TASK DESCRIPTION:
Starting from the line that holds "Where should I click to: Search", print every line through the end of the records, first and last included.

TASK DATA:
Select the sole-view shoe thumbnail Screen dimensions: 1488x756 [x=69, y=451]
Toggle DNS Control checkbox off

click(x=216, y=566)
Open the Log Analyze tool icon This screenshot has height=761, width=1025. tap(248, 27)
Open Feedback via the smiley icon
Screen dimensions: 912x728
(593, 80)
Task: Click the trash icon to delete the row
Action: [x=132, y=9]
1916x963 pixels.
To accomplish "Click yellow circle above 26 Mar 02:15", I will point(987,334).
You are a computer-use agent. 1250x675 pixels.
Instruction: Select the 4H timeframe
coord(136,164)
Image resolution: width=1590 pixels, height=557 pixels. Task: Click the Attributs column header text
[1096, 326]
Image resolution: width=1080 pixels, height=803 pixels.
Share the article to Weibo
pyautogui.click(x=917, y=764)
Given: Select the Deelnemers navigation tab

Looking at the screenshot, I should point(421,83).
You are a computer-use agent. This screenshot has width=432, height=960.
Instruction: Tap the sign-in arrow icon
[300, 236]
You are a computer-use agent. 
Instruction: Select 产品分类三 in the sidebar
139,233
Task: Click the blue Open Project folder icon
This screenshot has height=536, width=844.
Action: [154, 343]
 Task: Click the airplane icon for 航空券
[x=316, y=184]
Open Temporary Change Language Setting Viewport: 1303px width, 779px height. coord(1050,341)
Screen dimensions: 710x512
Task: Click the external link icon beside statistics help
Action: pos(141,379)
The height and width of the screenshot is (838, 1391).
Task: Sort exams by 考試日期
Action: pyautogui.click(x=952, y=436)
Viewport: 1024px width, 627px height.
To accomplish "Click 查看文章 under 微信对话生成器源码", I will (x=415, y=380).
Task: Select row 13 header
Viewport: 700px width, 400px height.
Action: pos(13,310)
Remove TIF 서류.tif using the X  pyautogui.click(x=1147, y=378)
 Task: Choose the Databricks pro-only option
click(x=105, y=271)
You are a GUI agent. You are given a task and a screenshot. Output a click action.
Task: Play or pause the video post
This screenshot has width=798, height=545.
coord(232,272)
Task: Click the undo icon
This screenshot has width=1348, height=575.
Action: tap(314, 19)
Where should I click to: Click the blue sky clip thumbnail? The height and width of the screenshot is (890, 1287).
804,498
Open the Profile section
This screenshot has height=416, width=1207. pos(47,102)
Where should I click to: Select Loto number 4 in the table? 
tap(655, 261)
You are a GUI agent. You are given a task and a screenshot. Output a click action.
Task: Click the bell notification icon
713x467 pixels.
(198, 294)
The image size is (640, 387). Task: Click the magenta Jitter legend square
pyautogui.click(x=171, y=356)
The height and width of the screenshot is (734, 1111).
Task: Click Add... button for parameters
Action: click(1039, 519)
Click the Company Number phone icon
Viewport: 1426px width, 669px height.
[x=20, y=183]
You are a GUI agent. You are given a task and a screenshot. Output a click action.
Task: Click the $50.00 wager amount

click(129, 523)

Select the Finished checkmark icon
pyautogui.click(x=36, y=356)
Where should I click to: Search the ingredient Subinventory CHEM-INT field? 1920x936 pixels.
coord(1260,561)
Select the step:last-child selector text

ANSWER TO THIS TASK:
Where should I click to: Search the ingredient Subinventory CHEM-INT field? 1920x936 pixels.
coord(1260,561)
Select the step:last-child selector text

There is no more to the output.